| WORK TO BE COMPLETED |
Arrange the listing lines as a JSON list of strings, one string per line, with blank lines left out. Use only the lines running from the one containing "Given: Select the Python filter tag" up to and including the one containing "This screenshot has height=646, width=1148.".

| DATA RECORDS |
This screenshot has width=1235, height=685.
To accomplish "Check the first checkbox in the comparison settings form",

--

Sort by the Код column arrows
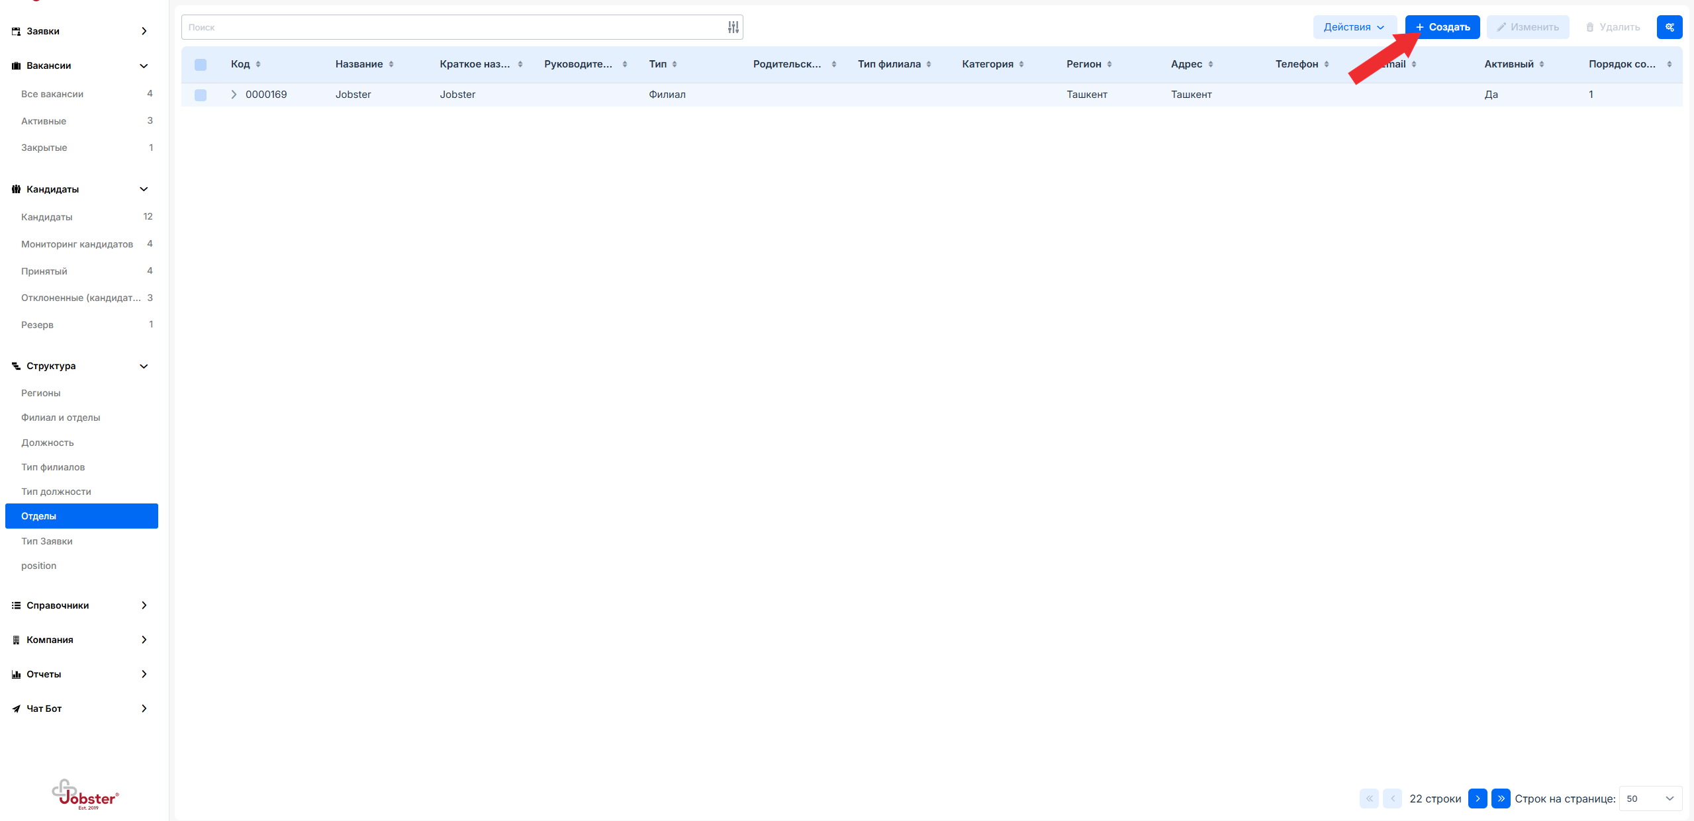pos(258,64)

...

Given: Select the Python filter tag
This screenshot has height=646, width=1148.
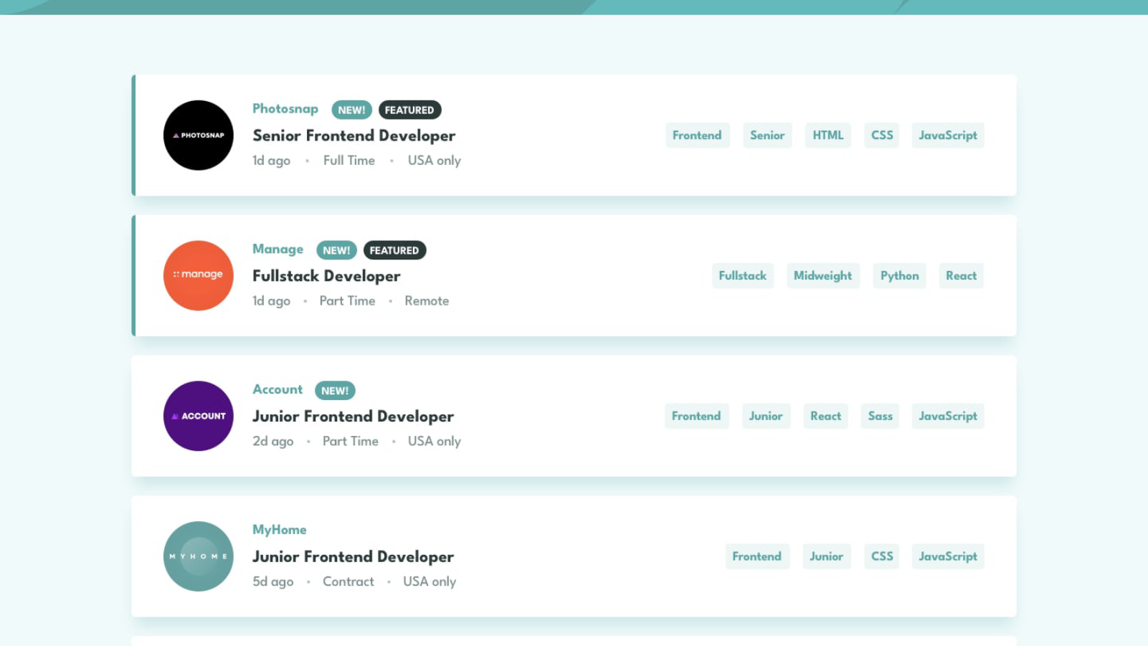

| TASK RESULT |
[
  "Given: Select the Python filter tag",
  "This screenshot has height=646, width=1148."
]